Now, I do need to wash the kitchen walls and around the crown molding. It is dirty, and that is my fault. But it doesn't seem to bother me as much as dishes in the sink.


----------



## Txsteader (Aug 22, 2005)

Disclaimer: there are only 2 of us in the household. That does make a difference. 

I clean everything as soon after supper as possible. Any dishes dirtied between then and bedtime (I encourage the use of paper plates here) get rinsed and put in the sink. That way, I don't have a sink full of dishes to deal w/ when I'm dog-tired and ready for bed. 

The only thing I usually have to do before bed is prepare the coffeemaker and give the counter tops a quick wipe.


----------



## Maura (Jun 6, 2004)

when we had kids in the house I would always wash down the counters, stove top, and refrigerator before I went to bed. Swept the floor too. I thought it would be nice for DH and the girls to make breakfast in a clean environment.

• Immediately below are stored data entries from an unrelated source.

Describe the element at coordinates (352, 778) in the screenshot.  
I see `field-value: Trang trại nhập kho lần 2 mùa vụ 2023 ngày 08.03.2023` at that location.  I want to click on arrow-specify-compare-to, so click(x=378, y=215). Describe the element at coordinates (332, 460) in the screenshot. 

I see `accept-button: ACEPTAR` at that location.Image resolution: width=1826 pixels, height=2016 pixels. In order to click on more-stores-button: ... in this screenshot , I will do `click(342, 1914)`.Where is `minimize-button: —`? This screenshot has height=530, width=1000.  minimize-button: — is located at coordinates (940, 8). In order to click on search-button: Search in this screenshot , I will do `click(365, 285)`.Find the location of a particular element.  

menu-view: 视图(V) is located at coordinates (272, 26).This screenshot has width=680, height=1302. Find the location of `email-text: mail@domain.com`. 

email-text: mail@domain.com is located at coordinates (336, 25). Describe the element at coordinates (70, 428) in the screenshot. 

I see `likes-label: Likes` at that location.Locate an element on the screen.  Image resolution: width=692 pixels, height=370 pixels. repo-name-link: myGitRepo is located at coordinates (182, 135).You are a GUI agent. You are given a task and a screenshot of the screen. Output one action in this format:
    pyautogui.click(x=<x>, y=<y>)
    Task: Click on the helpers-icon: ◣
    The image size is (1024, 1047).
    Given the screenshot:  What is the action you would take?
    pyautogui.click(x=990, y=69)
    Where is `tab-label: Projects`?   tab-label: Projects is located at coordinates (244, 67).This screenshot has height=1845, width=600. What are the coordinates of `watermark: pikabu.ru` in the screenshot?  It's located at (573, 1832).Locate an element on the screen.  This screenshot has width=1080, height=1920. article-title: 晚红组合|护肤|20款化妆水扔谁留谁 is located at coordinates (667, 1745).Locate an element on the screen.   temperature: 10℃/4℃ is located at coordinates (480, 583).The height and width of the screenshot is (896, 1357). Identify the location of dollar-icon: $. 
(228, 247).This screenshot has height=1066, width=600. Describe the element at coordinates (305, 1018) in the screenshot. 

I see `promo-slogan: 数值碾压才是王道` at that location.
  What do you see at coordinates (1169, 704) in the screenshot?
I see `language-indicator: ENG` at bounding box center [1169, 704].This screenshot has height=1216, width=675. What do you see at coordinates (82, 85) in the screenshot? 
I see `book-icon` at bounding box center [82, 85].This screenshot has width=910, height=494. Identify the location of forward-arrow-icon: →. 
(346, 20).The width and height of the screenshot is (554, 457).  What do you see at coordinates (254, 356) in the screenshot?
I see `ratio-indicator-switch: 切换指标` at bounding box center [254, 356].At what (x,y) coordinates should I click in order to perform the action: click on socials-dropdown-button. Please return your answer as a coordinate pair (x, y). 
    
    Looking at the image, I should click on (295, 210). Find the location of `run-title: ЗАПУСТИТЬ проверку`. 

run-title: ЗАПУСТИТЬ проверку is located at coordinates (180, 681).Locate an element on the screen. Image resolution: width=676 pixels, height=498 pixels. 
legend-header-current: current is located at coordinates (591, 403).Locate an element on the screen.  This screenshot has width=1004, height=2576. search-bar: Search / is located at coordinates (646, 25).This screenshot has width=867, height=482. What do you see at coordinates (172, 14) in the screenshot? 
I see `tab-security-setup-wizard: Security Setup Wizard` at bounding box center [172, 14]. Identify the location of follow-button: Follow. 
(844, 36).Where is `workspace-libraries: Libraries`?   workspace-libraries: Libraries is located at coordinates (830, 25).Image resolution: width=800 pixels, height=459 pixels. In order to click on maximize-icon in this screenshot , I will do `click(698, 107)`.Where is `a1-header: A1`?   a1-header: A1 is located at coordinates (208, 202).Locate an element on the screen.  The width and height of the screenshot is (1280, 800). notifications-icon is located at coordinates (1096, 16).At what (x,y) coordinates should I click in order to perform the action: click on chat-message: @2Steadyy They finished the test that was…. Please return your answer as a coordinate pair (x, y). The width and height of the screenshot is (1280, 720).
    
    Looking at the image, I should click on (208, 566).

One of the girls hated to do any cleaning, would rather argue for 30 minutes than clean for 5. Like pulling teeth to get her to wash dishes once a week, let alone wipe down a counter. Well, when we visited her in her first apartment, about age 20, I was stunned to find a clean kitchen and dishes put away. She admitted that she could not go to bed if the kitchen wasn't clean.


----------